_WORK INSTRUCTIONS_: Copy out the records word for word, starting with the line that contains "900x495 pixels." and going on through the line that contains "click(65, 100)".

_TASK INPUT_:

++++++++++

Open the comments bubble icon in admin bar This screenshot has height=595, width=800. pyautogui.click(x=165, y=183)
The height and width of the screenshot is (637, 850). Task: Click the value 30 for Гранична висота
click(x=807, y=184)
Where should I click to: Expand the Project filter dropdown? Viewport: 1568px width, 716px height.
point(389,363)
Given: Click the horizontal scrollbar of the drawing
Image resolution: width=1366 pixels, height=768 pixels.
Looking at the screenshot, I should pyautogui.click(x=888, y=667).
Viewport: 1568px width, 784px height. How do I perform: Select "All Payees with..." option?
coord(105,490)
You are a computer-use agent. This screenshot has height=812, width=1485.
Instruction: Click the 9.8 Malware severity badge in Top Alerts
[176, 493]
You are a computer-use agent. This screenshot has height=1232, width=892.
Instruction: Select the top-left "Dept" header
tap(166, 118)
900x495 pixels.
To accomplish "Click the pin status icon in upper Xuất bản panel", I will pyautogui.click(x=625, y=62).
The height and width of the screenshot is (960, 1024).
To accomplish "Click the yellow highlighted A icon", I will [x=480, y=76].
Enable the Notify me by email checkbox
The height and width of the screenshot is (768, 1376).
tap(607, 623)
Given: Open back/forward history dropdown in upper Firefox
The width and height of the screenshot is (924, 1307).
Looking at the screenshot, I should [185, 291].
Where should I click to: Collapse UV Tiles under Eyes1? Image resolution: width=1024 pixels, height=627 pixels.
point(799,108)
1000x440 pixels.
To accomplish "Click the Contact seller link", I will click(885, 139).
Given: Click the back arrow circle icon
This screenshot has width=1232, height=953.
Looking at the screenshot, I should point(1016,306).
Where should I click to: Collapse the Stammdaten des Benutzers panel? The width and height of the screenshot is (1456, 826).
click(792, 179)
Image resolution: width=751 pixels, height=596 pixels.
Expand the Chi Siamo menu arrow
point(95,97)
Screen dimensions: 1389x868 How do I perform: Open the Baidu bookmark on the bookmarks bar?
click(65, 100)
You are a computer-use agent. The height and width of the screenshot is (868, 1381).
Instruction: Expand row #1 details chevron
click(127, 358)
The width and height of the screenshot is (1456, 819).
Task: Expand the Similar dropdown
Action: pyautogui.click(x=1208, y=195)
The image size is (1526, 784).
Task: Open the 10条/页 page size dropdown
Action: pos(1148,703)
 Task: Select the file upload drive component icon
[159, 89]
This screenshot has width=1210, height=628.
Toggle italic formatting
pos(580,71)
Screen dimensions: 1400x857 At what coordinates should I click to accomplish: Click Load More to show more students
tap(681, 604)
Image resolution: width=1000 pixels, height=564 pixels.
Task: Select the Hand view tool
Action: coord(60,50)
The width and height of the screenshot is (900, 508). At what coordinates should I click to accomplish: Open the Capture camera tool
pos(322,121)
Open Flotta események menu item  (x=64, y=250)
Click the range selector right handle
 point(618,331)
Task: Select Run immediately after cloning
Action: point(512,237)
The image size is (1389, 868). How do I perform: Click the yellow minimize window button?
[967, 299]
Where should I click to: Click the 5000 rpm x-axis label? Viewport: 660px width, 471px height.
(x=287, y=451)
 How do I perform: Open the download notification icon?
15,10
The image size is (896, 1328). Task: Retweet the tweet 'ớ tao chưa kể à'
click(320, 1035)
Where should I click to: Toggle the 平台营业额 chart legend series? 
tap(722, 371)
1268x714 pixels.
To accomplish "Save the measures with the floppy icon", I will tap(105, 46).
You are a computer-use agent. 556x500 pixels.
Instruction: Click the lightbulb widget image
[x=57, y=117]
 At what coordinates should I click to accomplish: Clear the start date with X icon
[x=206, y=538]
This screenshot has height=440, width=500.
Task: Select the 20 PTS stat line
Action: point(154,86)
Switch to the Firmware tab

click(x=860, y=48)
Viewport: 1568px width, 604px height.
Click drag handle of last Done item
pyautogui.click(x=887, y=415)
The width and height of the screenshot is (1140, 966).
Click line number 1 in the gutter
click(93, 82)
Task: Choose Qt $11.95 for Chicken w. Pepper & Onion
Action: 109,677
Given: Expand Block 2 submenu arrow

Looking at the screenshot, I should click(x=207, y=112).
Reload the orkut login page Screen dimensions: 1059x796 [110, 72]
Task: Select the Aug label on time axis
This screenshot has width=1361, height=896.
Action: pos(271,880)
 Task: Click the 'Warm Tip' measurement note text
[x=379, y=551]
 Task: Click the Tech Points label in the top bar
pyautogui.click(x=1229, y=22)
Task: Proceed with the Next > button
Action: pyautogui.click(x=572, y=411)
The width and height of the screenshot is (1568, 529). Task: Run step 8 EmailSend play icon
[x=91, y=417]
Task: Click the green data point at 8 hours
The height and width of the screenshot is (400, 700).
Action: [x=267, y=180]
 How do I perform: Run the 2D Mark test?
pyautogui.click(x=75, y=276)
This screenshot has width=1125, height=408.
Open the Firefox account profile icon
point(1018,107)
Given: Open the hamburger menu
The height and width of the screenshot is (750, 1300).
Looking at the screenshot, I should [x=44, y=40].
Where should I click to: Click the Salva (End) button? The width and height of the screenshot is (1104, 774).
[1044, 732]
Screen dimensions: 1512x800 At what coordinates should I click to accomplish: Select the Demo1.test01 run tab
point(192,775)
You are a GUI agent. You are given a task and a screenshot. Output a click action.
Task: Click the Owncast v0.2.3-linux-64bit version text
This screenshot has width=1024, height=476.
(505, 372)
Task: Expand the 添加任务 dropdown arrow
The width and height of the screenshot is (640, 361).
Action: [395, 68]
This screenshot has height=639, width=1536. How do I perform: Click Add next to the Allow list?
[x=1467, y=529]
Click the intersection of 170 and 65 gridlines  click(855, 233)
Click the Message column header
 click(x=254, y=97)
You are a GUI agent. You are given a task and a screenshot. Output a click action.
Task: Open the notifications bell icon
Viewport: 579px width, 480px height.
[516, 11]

++++++++++

_RESULT BELOW_:
900x495 pixels.
To accomplish "Click the pin status icon in upper Xuất bản panel", I will pyautogui.click(x=625, y=62).
The height and width of the screenshot is (960, 1024).
To accomplish "Click the yellow highlighted A icon", I will [x=480, y=76].
Enable the Notify me by email checkbox
The height and width of the screenshot is (768, 1376).
tap(607, 623)
Given: Open back/forward history dropdown in upper Firefox
The width and height of the screenshot is (924, 1307).
Looking at the screenshot, I should [185, 291].
Where should I click to: Collapse UV Tiles under Eyes1? Image resolution: width=1024 pixels, height=627 pixels.
point(799,108)
1000x440 pixels.
To accomplish "Click the Contact seller link", I will click(885, 139).
Given: Click the back arrow circle icon
This screenshot has width=1232, height=953.
Looking at the screenshot, I should point(1016,306).
Where should I click to: Collapse the Stammdaten des Benutzers panel? The width and height of the screenshot is (1456, 826).
click(792, 179)
Image resolution: width=751 pixels, height=596 pixels.
Expand the Chi Siamo menu arrow
point(95,97)
Screen dimensions: 1389x868 How do I perform: Open the Baidu bookmark on the bookmarks bar?
click(65, 100)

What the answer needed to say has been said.